__Work to complete__: Rewrite all the items, swapping "Identify the location of" for "Give the position of" and leaving everything else unchanged.

[Opening Exercise material section]

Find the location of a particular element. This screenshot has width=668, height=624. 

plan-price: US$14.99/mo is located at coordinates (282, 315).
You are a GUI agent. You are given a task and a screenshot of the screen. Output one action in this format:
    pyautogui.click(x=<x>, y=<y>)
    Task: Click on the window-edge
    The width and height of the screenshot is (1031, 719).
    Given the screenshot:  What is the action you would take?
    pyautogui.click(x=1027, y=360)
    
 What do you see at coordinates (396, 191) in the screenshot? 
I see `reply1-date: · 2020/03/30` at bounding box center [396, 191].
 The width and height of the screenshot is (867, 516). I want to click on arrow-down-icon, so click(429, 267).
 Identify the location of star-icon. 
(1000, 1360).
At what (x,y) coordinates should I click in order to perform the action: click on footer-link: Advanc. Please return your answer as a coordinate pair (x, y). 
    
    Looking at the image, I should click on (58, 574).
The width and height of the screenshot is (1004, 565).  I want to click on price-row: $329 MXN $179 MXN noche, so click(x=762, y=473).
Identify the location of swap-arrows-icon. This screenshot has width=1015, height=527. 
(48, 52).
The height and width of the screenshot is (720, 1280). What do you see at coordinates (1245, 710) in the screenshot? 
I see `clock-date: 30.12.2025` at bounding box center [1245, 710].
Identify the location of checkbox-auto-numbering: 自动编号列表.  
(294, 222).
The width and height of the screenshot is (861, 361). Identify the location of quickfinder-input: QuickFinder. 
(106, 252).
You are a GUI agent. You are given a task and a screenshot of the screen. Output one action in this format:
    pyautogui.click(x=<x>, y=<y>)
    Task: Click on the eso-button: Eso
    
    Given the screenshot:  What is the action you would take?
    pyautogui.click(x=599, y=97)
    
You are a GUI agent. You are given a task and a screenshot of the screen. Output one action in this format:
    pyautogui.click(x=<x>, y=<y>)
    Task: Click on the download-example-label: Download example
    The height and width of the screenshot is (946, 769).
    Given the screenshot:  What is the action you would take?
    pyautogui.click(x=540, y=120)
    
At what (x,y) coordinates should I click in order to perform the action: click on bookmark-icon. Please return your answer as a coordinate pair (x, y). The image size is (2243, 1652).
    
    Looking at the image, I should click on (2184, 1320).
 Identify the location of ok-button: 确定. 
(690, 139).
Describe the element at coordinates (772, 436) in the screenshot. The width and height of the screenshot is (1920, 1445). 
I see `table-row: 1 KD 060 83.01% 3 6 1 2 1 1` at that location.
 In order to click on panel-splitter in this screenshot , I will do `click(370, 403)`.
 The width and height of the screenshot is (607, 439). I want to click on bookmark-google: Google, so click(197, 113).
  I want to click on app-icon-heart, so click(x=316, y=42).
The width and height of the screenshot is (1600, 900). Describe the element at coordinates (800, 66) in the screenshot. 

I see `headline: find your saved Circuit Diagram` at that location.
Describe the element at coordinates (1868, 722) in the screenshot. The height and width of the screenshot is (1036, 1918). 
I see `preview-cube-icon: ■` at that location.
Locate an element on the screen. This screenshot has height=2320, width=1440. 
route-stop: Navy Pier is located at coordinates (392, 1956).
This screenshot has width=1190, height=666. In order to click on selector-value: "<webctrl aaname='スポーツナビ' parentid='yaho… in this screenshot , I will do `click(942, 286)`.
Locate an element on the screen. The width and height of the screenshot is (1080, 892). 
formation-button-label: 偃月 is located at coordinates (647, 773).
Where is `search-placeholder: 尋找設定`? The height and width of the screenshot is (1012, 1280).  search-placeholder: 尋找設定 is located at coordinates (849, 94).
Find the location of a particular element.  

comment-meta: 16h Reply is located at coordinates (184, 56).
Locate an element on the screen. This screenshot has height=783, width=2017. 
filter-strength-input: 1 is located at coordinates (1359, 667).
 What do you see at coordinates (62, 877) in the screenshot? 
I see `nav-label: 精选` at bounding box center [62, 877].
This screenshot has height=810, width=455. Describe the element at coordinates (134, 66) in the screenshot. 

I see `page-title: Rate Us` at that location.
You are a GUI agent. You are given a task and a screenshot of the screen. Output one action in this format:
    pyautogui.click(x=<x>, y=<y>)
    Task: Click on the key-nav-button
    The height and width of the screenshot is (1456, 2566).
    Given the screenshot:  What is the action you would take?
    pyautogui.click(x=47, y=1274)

[Closing Exercise material section]

__Answer box__:
Find the location of a particular element. This screenshot has width=668, height=624. 

plan-price: US$14.99/mo is located at coordinates (282, 315).
You are a GUI agent. You are given a task and a screenshot of the screen. Output one action in this format:
    pyautogui.click(x=<x>, y=<y>)
    Task: Click on the window-edge
    The width and height of the screenshot is (1031, 719).
    Given the screenshot:  What is the action you would take?
    pyautogui.click(x=1027, y=360)
    
 What do you see at coordinates (396, 191) in the screenshot? 
I see `reply1-date: · 2020/03/30` at bounding box center [396, 191].
 The width and height of the screenshot is (867, 516). I want to click on arrow-down-icon, so click(429, 267).
 Give the position of star-icon. 
(1000, 1360).
At what (x,y) coordinates should I click in order to perform the action: click on footer-link: Advanc. Please return your answer as a coordinate pair (x, y). 
    
    Looking at the image, I should click on (58, 574).
The width and height of the screenshot is (1004, 565).  I want to click on price-row: $329 MXN $179 MXN noche, so click(x=762, y=473).
Give the position of swap-arrows-icon. This screenshot has width=1015, height=527. 
(48, 52).
The height and width of the screenshot is (720, 1280). What do you see at coordinates (1245, 710) in the screenshot? 
I see `clock-date: 30.12.2025` at bounding box center [1245, 710].
Give the position of checkbox-auto-numbering: 自动编号列表.  
(294, 222).
The width and height of the screenshot is (861, 361). Give the position of quickfinder-input: QuickFinder. 
(106, 252).
You are a GUI agent. You are given a task and a screenshot of the screen. Output one action in this format:
    pyautogui.click(x=<x>, y=<y>)
    Task: Click on the eso-button: Eso
    
    Given the screenshot:  What is the action you would take?
    pyautogui.click(x=599, y=97)
    
You are a GUI agent. You are given a task and a screenshot of the screen. Output one action in this format:
    pyautogui.click(x=<x>, y=<y>)
    Task: Click on the download-example-label: Download example
    The height and width of the screenshot is (946, 769).
    Given the screenshot:  What is the action you would take?
    pyautogui.click(x=540, y=120)
    
At what (x,y) coordinates should I click in order to perform the action: click on bookmark-icon. Please return your answer as a coordinate pair (x, y). The image size is (2243, 1652).
    
    Looking at the image, I should click on (2184, 1320).
 Give the position of ok-button: 确定. 
(690, 139).
Describe the element at coordinates (772, 436) in the screenshot. The width and height of the screenshot is (1920, 1445). 
I see `table-row: 1 KD 060 83.01% 3 6 1 2 1 1` at that location.
 In order to click on panel-splitter in this screenshot , I will do `click(370, 403)`.
 The width and height of the screenshot is (607, 439). I want to click on bookmark-google: Google, so click(197, 113).
  I want to click on app-icon-heart, so click(x=316, y=42).
The width and height of the screenshot is (1600, 900). Describe the element at coordinates (800, 66) in the screenshot. 

I see `headline: find your saved Circuit Diagram` at that location.
Describe the element at coordinates (1868, 722) in the screenshot. The height and width of the screenshot is (1036, 1918). 
I see `preview-cube-icon: ■` at that location.
Locate an element on the screen. This screenshot has height=2320, width=1440. 
route-stop: Navy Pier is located at coordinates (392, 1956).
This screenshot has width=1190, height=666. In order to click on selector-value: "<webctrl aaname='スポーツナビ' parentid='yaho… in this screenshot , I will do `click(942, 286)`.
Locate an element on the screen. The width and height of the screenshot is (1080, 892). 
formation-button-label: 偃月 is located at coordinates (647, 773).
Where is `search-placeholder: 尋找設定`? The height and width of the screenshot is (1012, 1280).  search-placeholder: 尋找設定 is located at coordinates (849, 94).
Find the location of a particular element.  

comment-meta: 16h Reply is located at coordinates (184, 56).
Locate an element on the screen. This screenshot has height=783, width=2017. 
filter-strength-input: 1 is located at coordinates (1359, 667).
 What do you see at coordinates (62, 877) in the screenshot? 
I see `nav-label: 精选` at bounding box center [62, 877].
This screenshot has height=810, width=455. Describe the element at coordinates (134, 66) in the screenshot. 

I see `page-title: Rate Us` at that location.
You are a GUI agent. You are given a task and a screenshot of the screen. Output one action in this format:
    pyautogui.click(x=<x>, y=<y>)
    Task: Click on the key-nav-button
    The height and width of the screenshot is (1456, 2566).
    Given the screenshot:  What is the action you would take?
    pyautogui.click(x=47, y=1274)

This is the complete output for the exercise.